Publicado em VilAdentro [S. Brás de Alportel] nº 217, Fevereiro de 2017, p. 10.

sexta-feira, 3 de fevereiro de 2017

Sangria desatada...

             Desde pequeno que me habituei a ter tios e primos por Franças e Araganças. Sei que há familiares meus em Meknés (Marrocos); nunca os conheci, que para lá foram, de S Brás de Alportel, trabalhar nas pedreiras, quando o são-brasense João Rosa Beatriz, vice-cônsul de Portugal em Mazagão, lhes facilitou os vistos, na 2ª década do século XX. Lembro-me vagamente de minha avó falar também de parentes nossos na Argentina. Já mais tarde, nas décadas de 50 e 60, radicaram-se em Toronto, no Canadá, membros da família Encarnação e por lá fazem a sua vida. Primos direitos labutam na França e na Suíça.
            Creio não haver família alguma minha conhecida, da minha geração, que não tenha filhos no estrangeiro. Este, no Qatar; aquele, na Austrália; aqueloutros em Macau, em Angola, na Inglaterra, na Bélgica, na Escócia, na Suécia, no Brasil… Como escreveu Júlia Néry, «que o português é semente que em qualquer terra dá fruto…»!
            As telecomunicações destroem a distância, é certo; os voos mais baratos facilitam enormemente as deslocações – mas, diga-se o que se disser, é bem diferente o beijo doce enviado pelo skype do abracinho terno e quente em presença!...
            Globalizámo-nos, justifica-se. Passo, porém, nos arredores de uma qualquer cidade do nosso interior. Para ali se planeou, com «dinheiros europeus», vistoso parque industrial, cujas maravilhas se proclamaram na Comunicação Social, presença de senhores ministros aquando do lançamento da 1ª pedra, discursos laudatórios mui fecundos em números a haver, promessa de centenas de empregos novos, juras de fixação das gentes, a evitar a fuga para as grandes cidades do litoral e, agora, para a estranja.
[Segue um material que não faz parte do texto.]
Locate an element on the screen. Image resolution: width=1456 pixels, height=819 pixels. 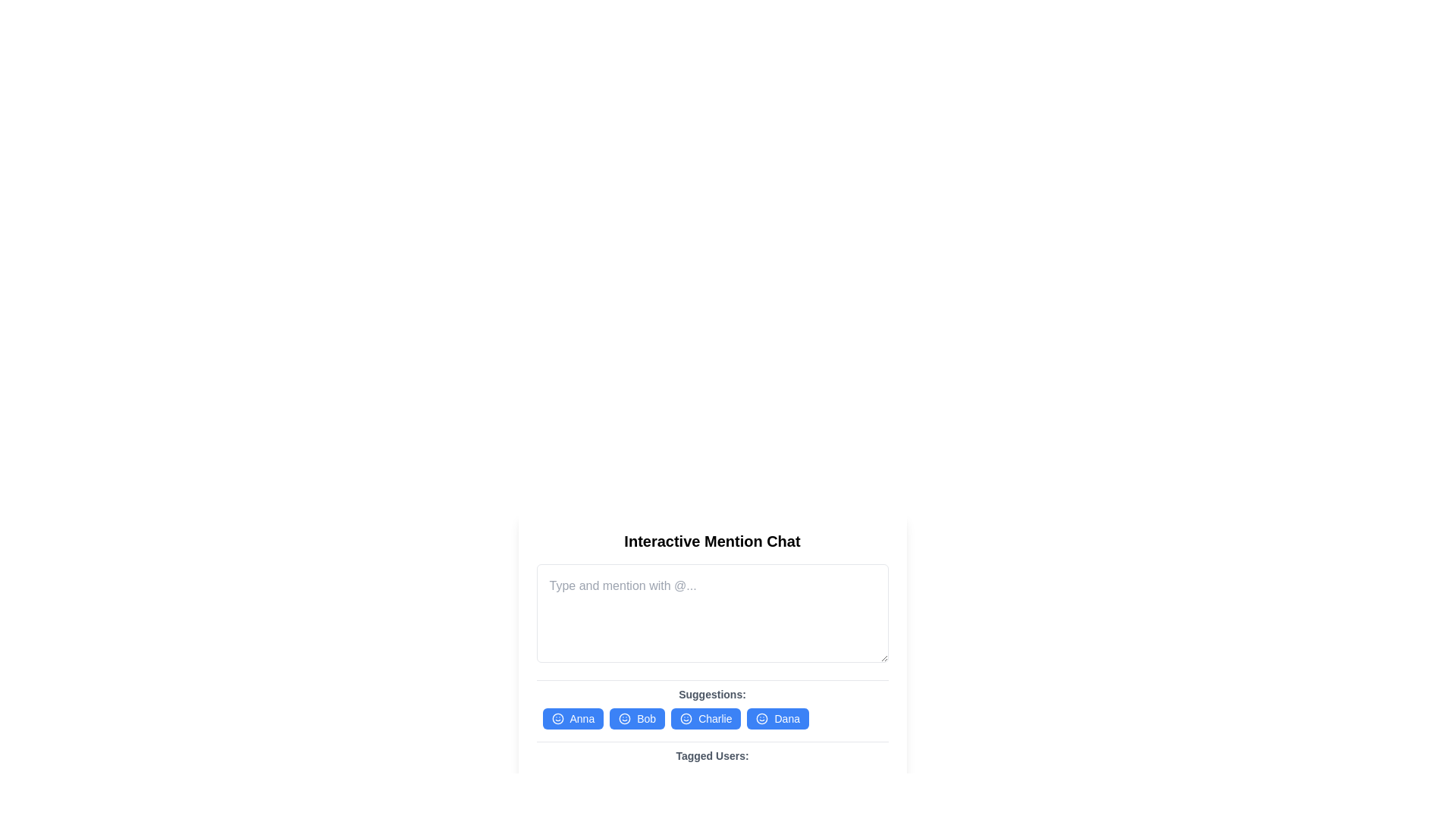
the icon that visually represents a friendly action associated with the 'Dana' button, which is the leftmost component of the fourth suggestion button under the 'Suggestions' section is located at coordinates (762, 718).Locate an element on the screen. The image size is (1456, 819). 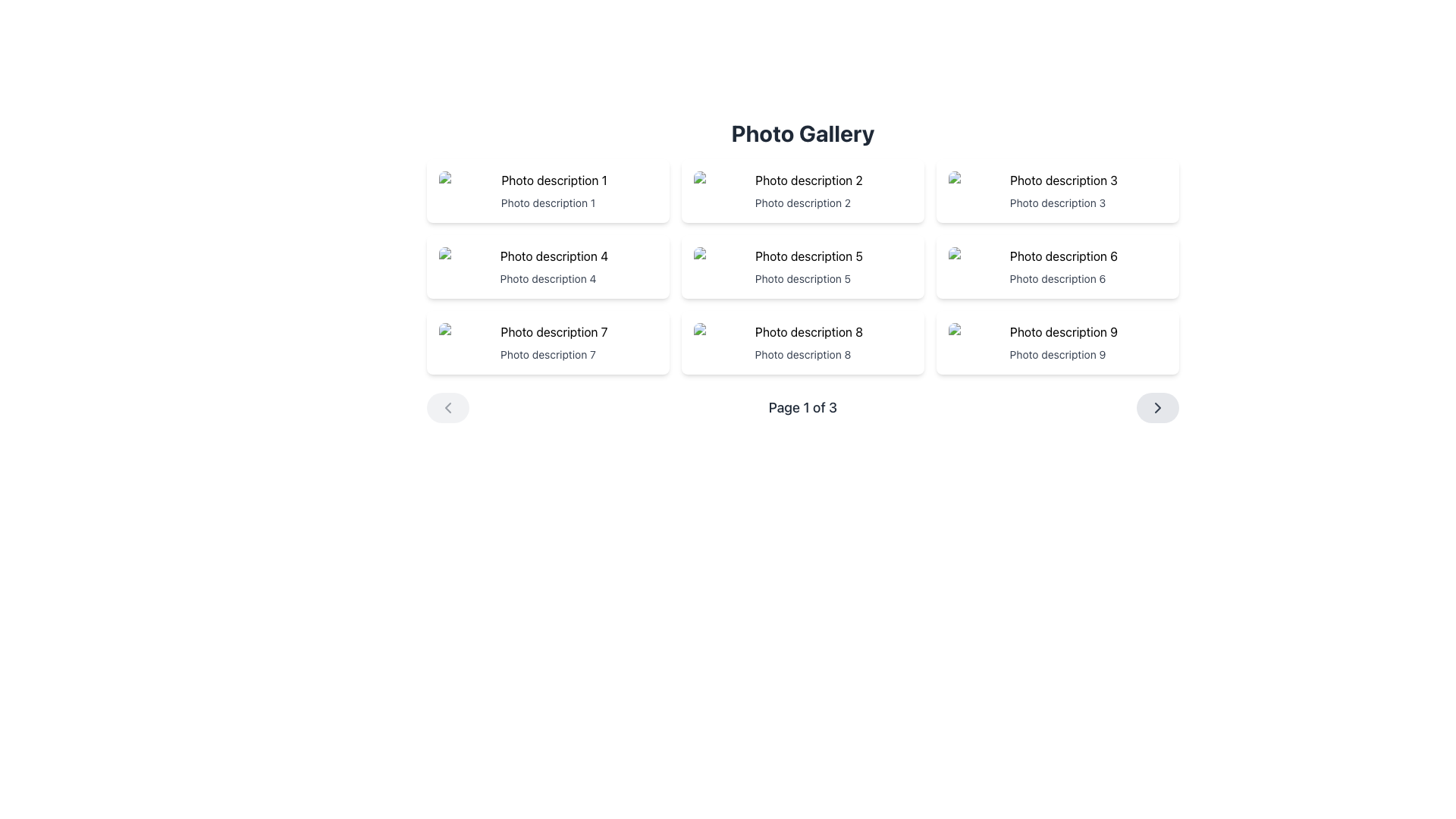
the non-interactive image placeholder within the second card of the 'Photo Gallery' grid layout is located at coordinates (802, 180).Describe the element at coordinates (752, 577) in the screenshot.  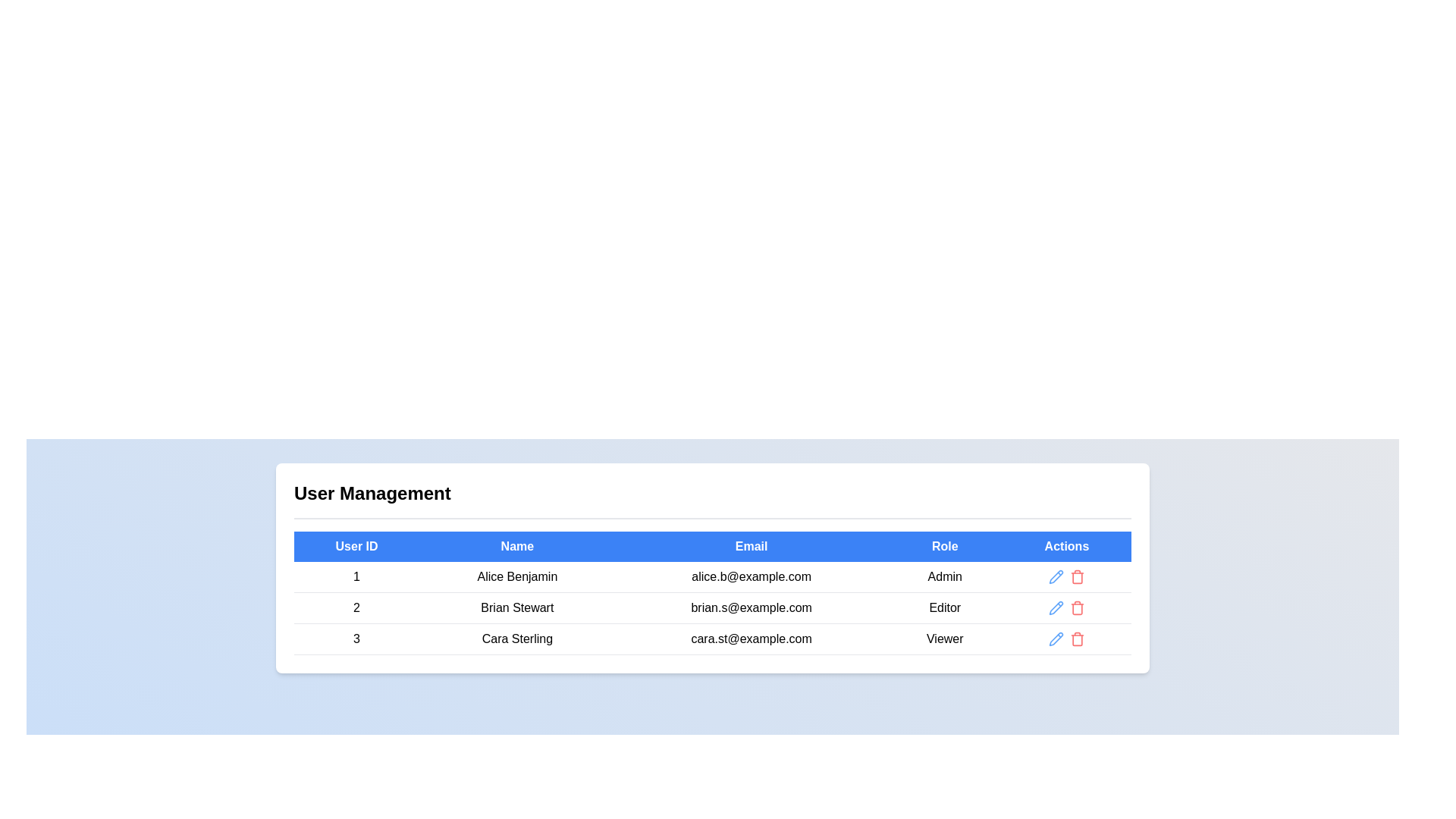
I see `the static text label displaying the email address 'alice.b@example.com' located in the 'User Management' table, which is in the third column of the first row` at that location.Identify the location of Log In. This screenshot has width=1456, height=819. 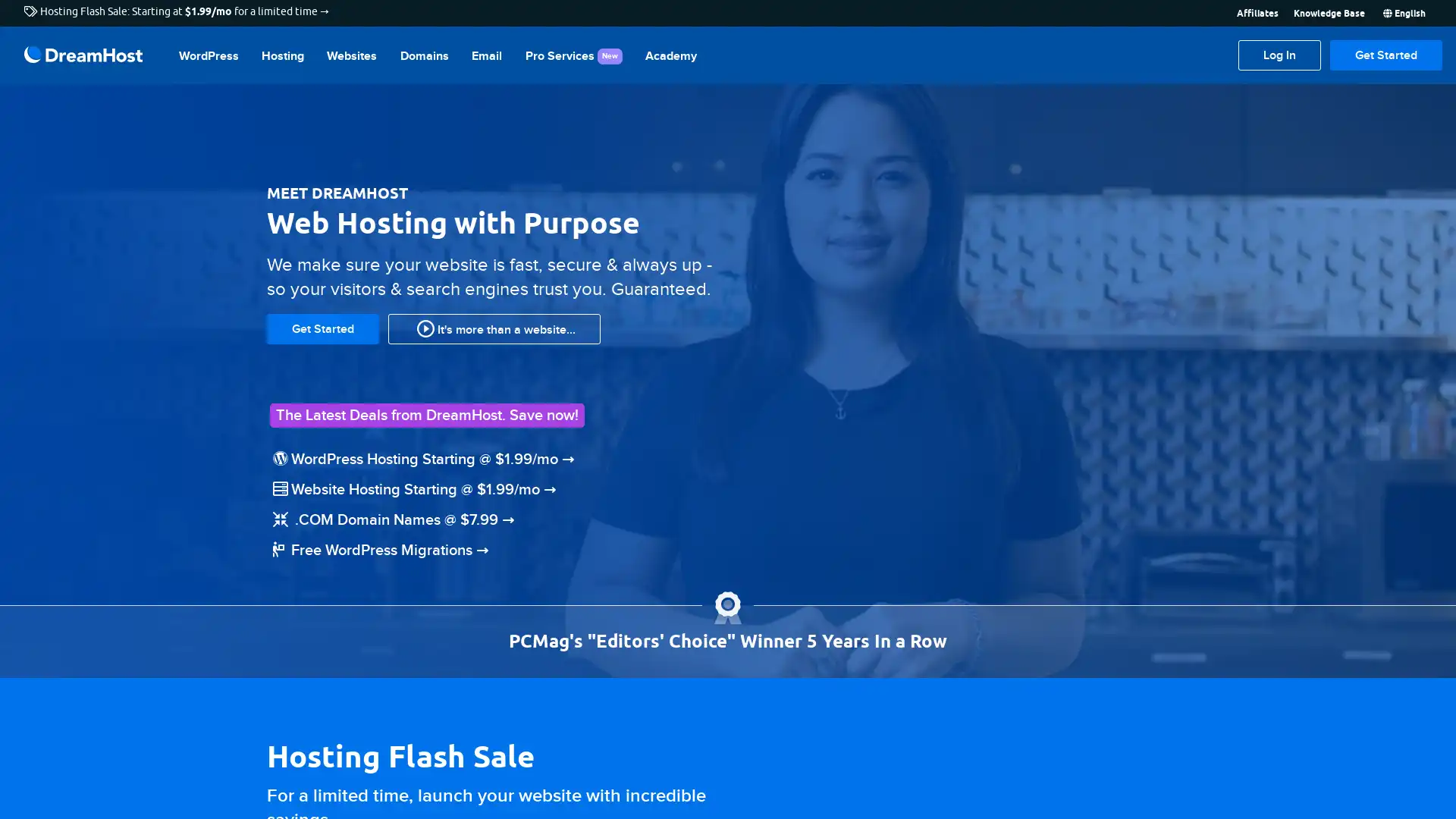
(1279, 55).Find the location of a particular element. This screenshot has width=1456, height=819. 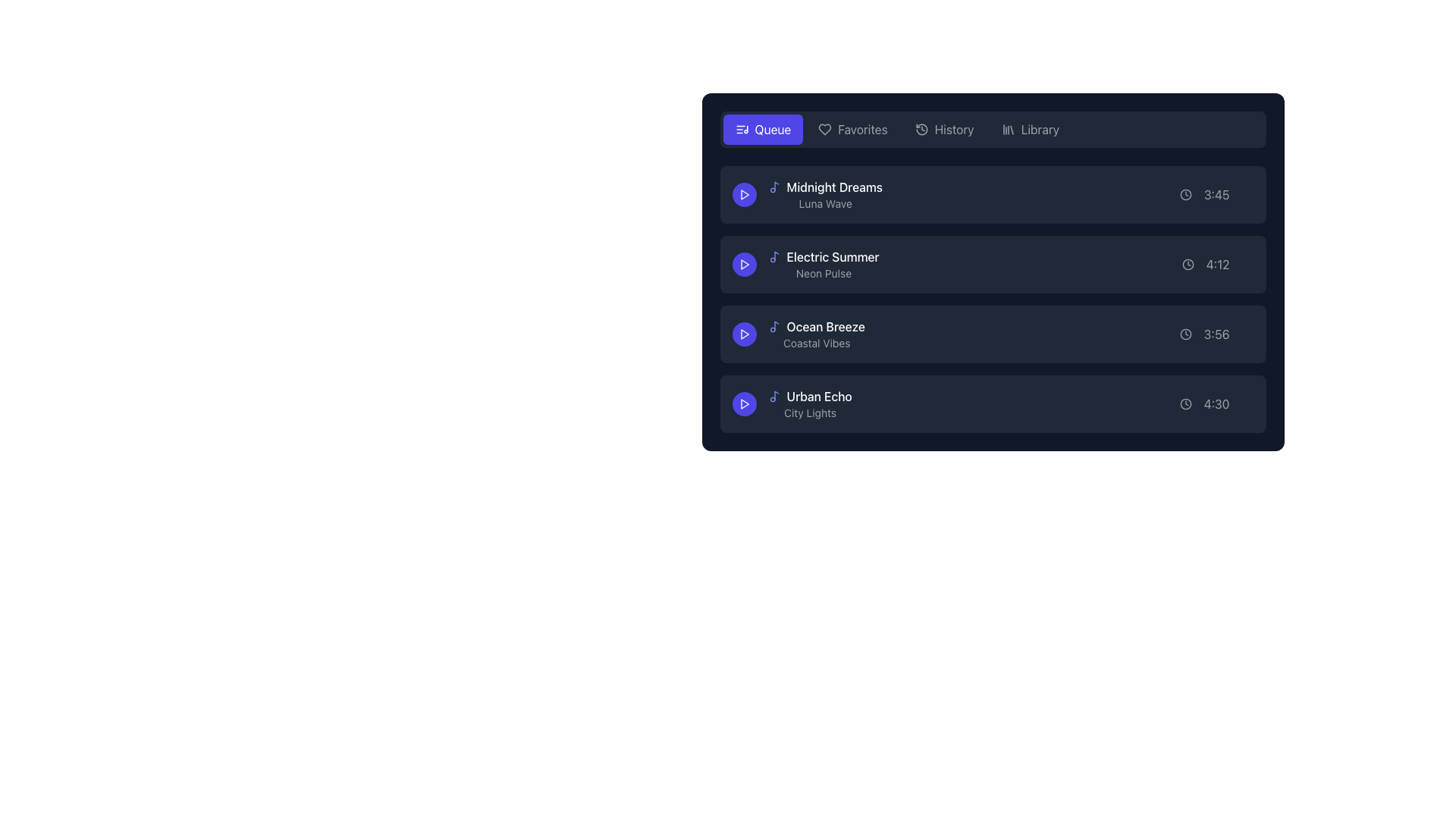

the text label that serves as a descriptive subtitle for the main heading 'Electric Summer', positioned directly below it in the vertical list of items is located at coordinates (823, 274).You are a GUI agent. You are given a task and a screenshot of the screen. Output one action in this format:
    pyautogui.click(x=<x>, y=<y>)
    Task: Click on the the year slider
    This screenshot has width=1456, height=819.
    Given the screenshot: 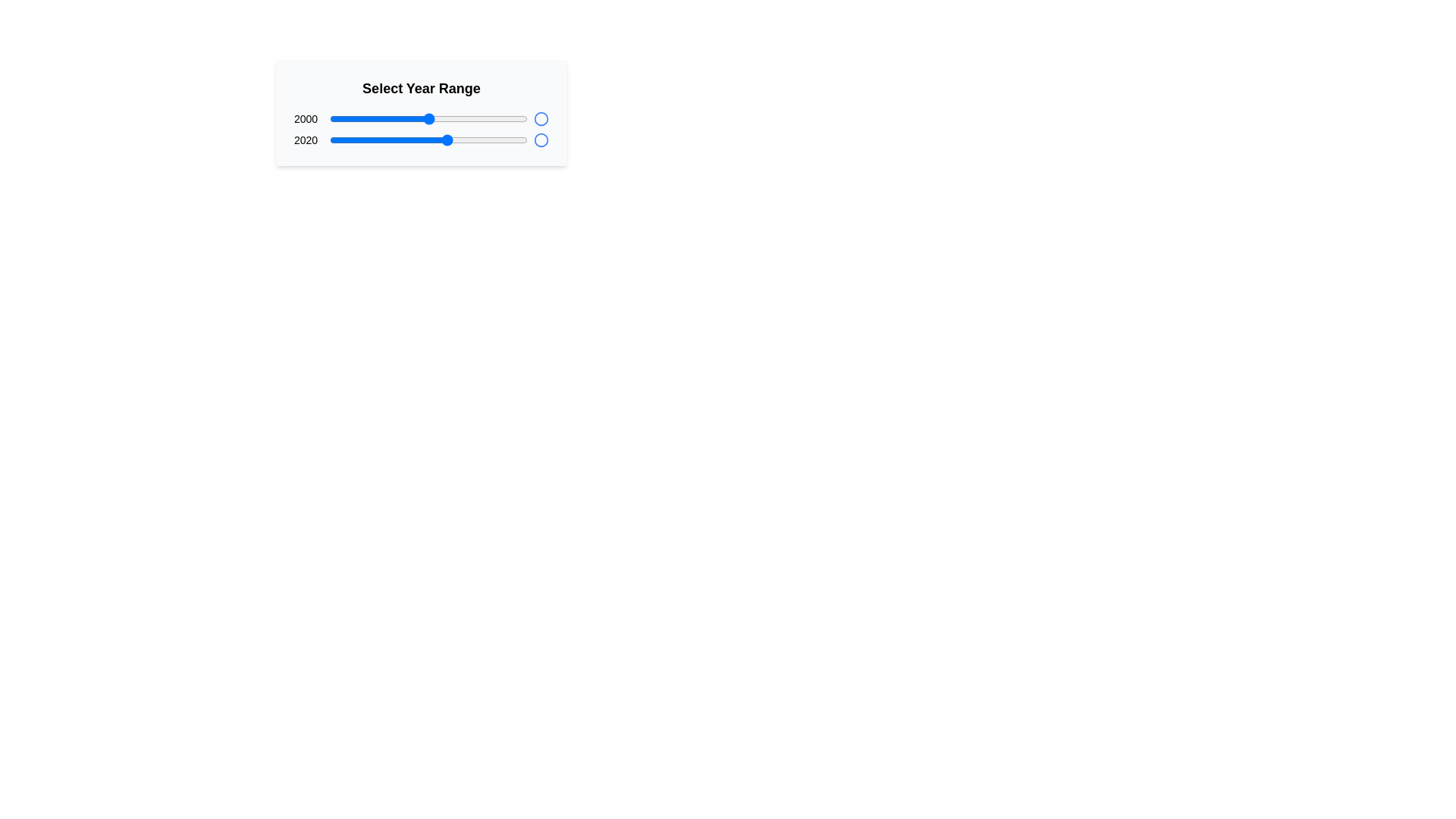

Mas… os parques ficaram-se pelas infra-estruturas, ora a apodrecer sob o peso das intempéries, e os empregos não vieram!...
            Sentimos na pele a ferida aberta da neta que também já partiu, do filho que é «português no mundo» e que Alice Vilaça até é capaz de vir a entrevistar pró seu programa na Antena 1…
            Dói.
            Sangria inestancável, desatada...
            Formámos gente cujos elevados méritos são agora outros que os aproveitam.
            Dinheiro deitado à rua!

                                                           José d’Encarnação

Publicado em Renascimento [Mangualde], nº 700, 01-02-2017, p. 11.